|Filed Feb. 15, 2001|
David John Wetzel, Petitioner and Appellee
North Dakota Department of Transportation, Respondent and Appellant
Appeal from the District Court of Cass County, East Central Judicial District, the Honorable Lawrence A. Leclerc, Judge.
Opinion of the Court by Neumann, Justice.
Andrew Moraghan, Assistant Attorney General, 900 E. Boulevard Avenue, Bismarck, N.D. 58505-0041, for respondent and appellant.
Joe A. Johnson, of Nelson, Blumer & Johnson, PLLP, 111 S. 9th Street, Fargo, N.D. 58103-1831, for petitioner and appellee.
Wetzel v. N.D. Dept. of Transportation
[¶1] The North Dakota Department of Transportation ("Department") appeals from a district court judgment reversing the Department's one-year revocation of David John Wetzel's driver's license for refusing to take a chemical test. Because Wetzel was given a reasonable opportunity to consult with an attorney, we reverse.

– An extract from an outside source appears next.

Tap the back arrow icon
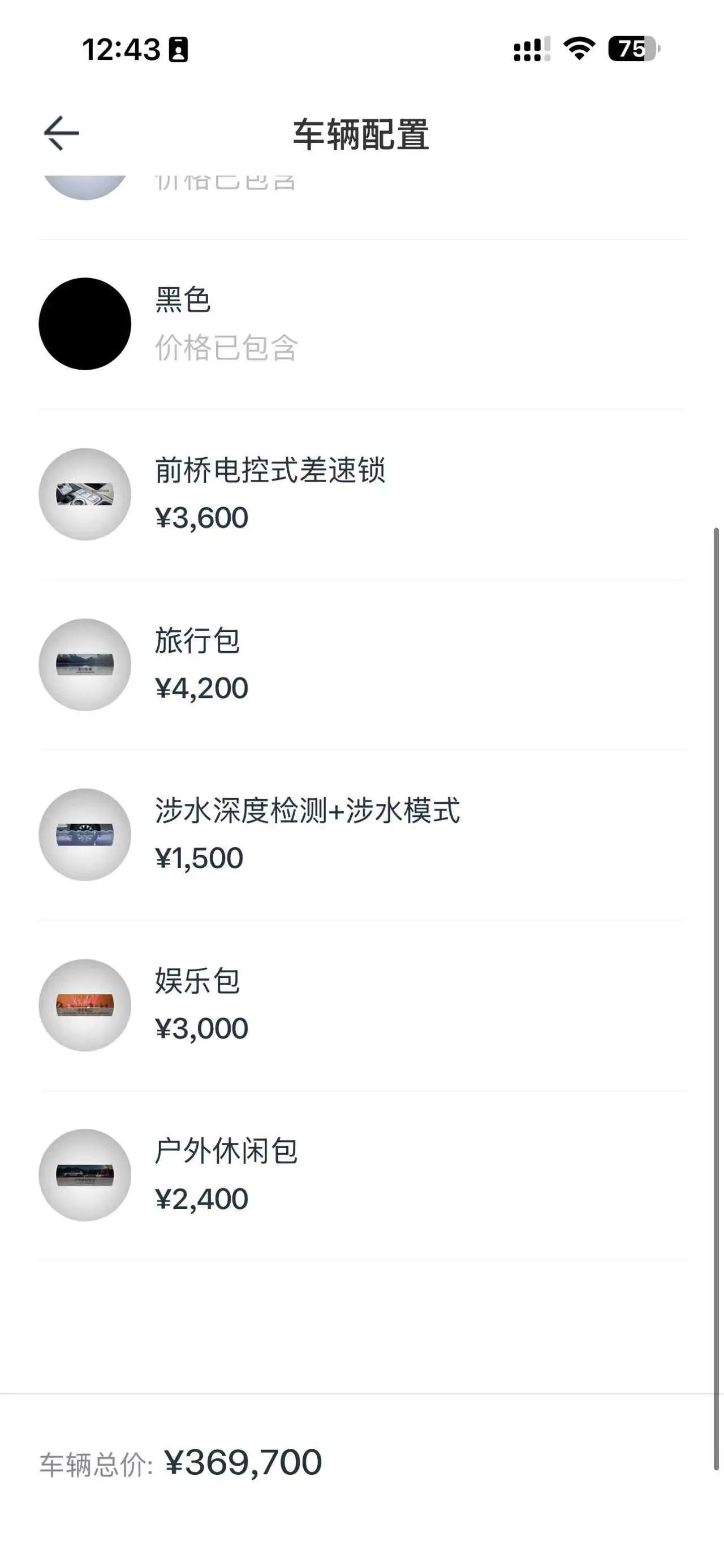This screenshot has width=724, height=1568. coord(62,133)
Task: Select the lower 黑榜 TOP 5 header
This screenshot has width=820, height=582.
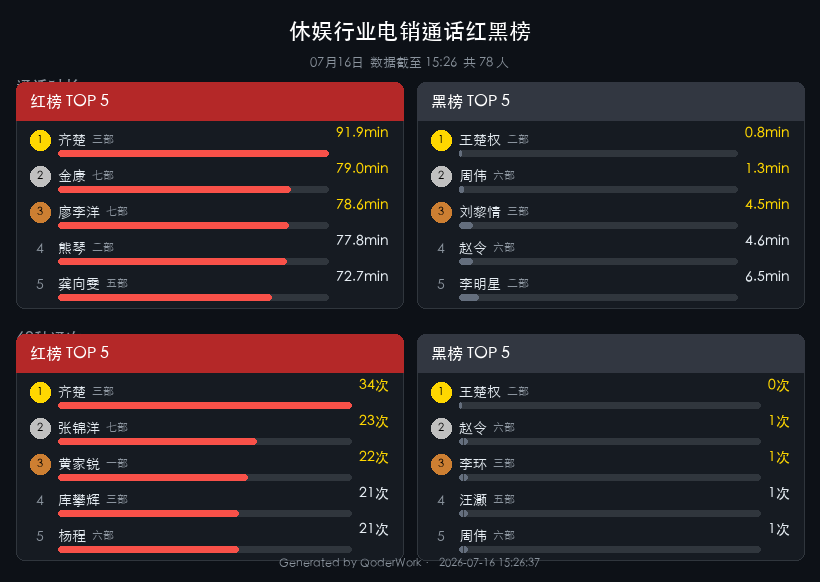Action: (x=611, y=353)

[¶2] On January 7, 2000, at 1:18 a.m., Fargo police officer Charles Sullivan arrested Wetzel for driving under the influence. Following the arrest, Officer Sullivan recited the implied consent advisory and asked Wetzel to submit to a blood-alcohol concentration test. Wetzel said he did not understand the advisory, and Officer Sullivan explained the advisory. Wetzel said he still did not understand. Officer Sullivan asked him what part he did not understand. Wetzel replied he did not understand the legal language. Wetzel asked to call his wife. Officer Sullivan called Wetzel's wife on Officer Sullivan's cellular telephone and allowed Wetzel to speak with her. After the conversation, Officer Sullivan again asked Wetzel if he would submit to a blood test. Wetzel said he wanted to talk to an attorney. At 1:25 a.m., Officer Sullivan gave Wetzel the cellular telephone and a telephone book to try to contact an attorney. It is disputed whether Wetzel was handcuffed at the time.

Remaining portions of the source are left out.